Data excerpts
-*-*-
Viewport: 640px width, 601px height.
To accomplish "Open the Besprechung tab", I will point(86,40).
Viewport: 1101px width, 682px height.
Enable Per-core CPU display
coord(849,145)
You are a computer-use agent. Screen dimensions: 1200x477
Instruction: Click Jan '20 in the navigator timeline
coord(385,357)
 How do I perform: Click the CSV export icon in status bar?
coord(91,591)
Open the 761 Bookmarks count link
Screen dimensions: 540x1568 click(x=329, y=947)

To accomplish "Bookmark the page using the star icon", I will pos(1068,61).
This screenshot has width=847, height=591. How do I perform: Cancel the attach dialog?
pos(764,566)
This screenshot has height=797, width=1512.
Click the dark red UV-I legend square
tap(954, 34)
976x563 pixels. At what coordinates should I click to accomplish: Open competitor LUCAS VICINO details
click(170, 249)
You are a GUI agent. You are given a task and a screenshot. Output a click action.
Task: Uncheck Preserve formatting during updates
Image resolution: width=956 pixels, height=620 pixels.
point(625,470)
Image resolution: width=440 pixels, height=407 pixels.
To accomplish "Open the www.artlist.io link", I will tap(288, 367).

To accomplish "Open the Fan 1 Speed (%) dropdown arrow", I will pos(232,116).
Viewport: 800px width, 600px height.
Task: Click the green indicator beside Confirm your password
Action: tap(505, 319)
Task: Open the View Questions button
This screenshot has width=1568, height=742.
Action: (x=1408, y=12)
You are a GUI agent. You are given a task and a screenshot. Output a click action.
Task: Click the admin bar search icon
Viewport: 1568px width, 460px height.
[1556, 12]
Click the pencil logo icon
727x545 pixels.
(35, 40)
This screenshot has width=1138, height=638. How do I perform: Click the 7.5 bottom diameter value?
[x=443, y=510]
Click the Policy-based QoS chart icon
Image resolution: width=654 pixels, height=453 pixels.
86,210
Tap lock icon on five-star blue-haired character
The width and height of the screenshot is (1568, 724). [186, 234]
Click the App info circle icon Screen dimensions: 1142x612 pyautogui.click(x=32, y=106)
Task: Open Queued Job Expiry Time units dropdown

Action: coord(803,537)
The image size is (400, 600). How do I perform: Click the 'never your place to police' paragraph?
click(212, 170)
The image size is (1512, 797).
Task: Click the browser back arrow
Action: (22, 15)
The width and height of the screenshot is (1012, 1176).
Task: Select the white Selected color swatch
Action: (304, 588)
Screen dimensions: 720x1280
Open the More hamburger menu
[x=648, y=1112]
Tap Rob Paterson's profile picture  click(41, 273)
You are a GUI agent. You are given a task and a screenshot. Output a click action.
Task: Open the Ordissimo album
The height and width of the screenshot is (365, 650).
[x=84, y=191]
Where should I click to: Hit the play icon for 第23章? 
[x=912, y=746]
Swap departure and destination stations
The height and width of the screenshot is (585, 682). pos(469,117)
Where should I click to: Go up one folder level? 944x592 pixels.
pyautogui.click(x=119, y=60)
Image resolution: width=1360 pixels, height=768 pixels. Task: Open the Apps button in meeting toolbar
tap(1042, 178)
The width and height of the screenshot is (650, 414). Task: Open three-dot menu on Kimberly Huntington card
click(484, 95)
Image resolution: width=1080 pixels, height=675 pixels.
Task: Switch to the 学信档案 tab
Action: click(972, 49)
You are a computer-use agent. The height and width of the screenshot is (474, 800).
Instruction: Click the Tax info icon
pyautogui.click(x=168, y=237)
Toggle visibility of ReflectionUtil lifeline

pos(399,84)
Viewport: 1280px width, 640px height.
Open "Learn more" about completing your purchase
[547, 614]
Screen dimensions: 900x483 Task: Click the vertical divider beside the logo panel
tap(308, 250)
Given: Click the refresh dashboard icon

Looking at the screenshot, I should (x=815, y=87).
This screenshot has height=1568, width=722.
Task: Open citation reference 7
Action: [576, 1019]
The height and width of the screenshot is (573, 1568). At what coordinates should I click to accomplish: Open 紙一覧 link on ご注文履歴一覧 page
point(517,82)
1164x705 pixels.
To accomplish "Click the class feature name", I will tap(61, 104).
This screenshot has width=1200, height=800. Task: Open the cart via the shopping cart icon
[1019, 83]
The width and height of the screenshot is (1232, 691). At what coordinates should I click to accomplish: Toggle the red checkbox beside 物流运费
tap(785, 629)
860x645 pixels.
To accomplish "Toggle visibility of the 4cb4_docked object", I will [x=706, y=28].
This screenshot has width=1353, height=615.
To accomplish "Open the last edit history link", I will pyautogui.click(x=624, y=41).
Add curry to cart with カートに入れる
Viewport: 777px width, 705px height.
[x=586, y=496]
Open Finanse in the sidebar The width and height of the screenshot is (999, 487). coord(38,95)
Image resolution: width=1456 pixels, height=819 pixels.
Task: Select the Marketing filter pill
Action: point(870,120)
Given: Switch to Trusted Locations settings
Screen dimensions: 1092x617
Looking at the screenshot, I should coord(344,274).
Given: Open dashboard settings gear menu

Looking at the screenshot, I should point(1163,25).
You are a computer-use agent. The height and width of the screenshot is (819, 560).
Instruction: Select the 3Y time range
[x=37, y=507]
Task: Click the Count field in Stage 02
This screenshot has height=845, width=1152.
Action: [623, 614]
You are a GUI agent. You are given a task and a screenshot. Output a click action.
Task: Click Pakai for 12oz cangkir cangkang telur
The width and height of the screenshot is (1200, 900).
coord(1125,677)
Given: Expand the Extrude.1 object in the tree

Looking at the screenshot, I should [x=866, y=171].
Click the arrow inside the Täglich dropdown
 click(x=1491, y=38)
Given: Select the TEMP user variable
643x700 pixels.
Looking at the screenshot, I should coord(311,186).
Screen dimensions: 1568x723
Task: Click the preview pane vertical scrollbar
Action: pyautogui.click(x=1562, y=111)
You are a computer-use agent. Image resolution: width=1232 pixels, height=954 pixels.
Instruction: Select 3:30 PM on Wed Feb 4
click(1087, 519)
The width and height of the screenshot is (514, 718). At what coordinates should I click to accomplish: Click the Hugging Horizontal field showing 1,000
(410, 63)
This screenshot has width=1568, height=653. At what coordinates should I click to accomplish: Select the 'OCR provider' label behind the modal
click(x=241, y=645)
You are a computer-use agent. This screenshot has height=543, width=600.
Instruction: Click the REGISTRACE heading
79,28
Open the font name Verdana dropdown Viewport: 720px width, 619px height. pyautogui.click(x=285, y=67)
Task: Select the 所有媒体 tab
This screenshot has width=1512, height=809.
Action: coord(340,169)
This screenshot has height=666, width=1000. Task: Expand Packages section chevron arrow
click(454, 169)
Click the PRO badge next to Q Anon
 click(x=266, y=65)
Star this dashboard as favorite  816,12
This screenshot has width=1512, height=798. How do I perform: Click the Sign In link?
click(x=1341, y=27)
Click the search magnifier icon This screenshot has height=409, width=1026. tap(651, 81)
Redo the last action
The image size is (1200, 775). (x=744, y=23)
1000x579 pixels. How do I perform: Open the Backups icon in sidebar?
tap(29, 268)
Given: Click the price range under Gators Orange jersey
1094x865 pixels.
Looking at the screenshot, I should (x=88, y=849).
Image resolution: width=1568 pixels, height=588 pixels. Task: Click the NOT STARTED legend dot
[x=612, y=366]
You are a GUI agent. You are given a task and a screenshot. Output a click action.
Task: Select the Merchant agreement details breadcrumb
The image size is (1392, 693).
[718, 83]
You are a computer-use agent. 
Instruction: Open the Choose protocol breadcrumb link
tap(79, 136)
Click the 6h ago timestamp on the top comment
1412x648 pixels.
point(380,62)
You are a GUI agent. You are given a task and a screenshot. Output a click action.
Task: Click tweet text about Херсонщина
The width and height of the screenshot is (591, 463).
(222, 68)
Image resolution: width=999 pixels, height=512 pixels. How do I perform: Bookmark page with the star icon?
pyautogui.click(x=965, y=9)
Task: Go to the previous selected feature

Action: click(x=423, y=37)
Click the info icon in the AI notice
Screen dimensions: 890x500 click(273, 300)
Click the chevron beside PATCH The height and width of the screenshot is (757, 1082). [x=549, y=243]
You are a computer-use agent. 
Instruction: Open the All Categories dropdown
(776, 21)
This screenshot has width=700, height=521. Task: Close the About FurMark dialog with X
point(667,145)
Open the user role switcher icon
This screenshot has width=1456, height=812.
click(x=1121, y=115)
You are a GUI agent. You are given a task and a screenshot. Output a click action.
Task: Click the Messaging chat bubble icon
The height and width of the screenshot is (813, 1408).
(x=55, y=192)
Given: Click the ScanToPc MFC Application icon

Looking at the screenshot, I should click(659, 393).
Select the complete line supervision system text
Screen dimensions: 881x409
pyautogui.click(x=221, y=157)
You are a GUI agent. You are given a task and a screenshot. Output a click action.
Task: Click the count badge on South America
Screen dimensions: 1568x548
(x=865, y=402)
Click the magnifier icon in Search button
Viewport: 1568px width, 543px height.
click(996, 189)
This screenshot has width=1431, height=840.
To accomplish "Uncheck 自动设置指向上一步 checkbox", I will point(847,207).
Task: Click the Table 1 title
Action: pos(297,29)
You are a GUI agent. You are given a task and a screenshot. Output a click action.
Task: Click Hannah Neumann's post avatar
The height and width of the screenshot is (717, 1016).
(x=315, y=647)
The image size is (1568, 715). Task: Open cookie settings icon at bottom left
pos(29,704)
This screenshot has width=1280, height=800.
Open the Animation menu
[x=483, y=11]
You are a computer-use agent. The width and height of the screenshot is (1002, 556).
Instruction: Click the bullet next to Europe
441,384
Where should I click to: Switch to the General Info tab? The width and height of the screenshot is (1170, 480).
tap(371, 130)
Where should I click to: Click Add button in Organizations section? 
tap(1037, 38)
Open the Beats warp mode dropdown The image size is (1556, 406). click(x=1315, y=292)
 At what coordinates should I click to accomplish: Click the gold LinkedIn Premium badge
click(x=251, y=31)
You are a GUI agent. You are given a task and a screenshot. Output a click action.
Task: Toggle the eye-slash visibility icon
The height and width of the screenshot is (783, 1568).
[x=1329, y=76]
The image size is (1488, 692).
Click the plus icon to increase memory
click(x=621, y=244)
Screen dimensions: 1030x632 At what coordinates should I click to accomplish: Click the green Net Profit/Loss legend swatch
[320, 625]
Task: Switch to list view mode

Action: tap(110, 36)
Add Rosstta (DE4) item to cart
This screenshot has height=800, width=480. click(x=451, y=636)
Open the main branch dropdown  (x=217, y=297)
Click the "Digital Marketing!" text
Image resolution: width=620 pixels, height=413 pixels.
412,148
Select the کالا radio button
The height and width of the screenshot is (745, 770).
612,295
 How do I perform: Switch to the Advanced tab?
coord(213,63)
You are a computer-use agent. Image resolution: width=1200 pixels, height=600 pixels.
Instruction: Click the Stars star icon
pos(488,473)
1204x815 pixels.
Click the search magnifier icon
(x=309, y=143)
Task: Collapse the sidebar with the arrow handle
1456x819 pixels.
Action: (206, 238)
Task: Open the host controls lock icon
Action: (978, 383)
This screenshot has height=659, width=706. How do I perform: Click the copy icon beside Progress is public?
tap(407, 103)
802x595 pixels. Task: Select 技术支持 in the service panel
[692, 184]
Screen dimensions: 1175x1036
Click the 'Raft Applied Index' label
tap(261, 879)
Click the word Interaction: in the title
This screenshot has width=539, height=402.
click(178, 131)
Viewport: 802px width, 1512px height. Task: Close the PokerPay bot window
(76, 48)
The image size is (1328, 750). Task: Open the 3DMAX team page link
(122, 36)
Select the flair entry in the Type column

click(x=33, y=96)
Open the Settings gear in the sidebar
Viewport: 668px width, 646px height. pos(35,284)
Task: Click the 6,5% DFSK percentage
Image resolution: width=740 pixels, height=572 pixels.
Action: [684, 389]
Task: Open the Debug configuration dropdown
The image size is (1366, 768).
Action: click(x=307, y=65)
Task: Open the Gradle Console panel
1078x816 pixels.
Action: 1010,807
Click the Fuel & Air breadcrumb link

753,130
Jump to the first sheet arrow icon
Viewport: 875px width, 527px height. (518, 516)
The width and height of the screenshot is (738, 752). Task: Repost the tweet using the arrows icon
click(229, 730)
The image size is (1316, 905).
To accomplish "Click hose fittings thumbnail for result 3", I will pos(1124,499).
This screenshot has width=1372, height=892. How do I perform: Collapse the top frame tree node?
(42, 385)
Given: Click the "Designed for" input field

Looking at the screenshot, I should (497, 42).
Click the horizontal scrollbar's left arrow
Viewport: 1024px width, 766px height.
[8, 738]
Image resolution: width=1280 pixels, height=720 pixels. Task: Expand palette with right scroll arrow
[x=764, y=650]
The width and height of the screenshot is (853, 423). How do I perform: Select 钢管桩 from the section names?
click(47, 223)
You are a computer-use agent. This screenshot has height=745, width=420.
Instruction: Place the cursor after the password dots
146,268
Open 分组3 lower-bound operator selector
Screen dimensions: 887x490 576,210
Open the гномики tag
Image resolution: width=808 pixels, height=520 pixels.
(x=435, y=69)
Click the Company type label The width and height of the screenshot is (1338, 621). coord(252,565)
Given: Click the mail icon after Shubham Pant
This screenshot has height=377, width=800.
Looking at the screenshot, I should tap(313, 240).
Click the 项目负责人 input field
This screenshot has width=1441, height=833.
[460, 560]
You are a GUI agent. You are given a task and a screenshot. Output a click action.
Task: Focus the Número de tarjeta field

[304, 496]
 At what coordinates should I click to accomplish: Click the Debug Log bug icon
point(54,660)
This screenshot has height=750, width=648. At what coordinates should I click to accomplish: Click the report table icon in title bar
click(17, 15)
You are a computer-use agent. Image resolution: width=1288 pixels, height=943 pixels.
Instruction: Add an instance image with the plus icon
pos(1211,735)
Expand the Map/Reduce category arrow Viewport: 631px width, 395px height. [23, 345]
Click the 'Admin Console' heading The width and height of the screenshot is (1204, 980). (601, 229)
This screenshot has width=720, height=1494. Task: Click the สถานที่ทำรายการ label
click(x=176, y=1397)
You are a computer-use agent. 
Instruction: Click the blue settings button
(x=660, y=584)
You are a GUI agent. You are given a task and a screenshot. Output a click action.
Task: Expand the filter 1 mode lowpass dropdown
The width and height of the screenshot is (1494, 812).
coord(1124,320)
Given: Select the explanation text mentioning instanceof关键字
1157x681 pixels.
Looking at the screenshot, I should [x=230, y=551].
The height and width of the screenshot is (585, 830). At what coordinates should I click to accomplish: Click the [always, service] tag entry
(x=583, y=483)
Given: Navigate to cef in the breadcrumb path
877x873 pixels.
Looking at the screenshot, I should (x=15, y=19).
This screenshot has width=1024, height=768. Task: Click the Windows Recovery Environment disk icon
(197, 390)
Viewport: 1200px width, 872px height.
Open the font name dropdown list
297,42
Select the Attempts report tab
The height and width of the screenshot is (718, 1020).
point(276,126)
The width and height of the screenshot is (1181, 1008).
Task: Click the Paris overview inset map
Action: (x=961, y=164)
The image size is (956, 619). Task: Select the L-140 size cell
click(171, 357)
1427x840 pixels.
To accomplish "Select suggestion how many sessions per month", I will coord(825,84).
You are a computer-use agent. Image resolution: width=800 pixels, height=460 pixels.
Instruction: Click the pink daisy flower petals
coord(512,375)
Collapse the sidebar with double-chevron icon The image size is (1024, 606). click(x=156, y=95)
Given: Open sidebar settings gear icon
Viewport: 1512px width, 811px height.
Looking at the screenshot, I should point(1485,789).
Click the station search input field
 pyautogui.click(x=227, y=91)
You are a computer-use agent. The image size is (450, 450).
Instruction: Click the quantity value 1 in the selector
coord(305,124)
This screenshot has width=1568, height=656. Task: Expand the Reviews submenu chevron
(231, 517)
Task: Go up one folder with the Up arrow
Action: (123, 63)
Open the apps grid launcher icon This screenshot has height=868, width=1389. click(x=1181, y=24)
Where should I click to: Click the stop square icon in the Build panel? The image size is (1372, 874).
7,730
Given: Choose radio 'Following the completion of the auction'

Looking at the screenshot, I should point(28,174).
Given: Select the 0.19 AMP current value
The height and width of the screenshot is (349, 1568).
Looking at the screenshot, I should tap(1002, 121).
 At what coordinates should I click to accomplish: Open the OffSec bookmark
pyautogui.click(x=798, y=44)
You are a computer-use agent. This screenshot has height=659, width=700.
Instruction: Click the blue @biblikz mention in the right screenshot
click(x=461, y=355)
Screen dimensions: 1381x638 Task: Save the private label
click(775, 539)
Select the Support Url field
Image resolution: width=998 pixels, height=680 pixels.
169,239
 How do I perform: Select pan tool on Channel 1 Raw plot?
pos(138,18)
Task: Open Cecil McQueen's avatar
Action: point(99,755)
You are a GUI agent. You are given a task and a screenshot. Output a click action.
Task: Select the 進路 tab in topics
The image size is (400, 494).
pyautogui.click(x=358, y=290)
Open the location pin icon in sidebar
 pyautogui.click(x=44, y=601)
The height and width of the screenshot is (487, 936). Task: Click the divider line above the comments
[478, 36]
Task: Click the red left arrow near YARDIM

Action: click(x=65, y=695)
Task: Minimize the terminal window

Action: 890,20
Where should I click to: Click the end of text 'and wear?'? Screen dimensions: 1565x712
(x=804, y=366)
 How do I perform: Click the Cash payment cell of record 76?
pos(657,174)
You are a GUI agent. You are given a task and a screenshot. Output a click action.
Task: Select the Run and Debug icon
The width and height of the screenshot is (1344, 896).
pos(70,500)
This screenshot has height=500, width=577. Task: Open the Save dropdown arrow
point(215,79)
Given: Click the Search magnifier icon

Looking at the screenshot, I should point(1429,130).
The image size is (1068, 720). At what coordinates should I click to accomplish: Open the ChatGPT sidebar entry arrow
-*-*-
* [Exercise brief]: Reply with the number of lines in the entries that hold the word "Console", and add no other words.

* [Your solution]: 2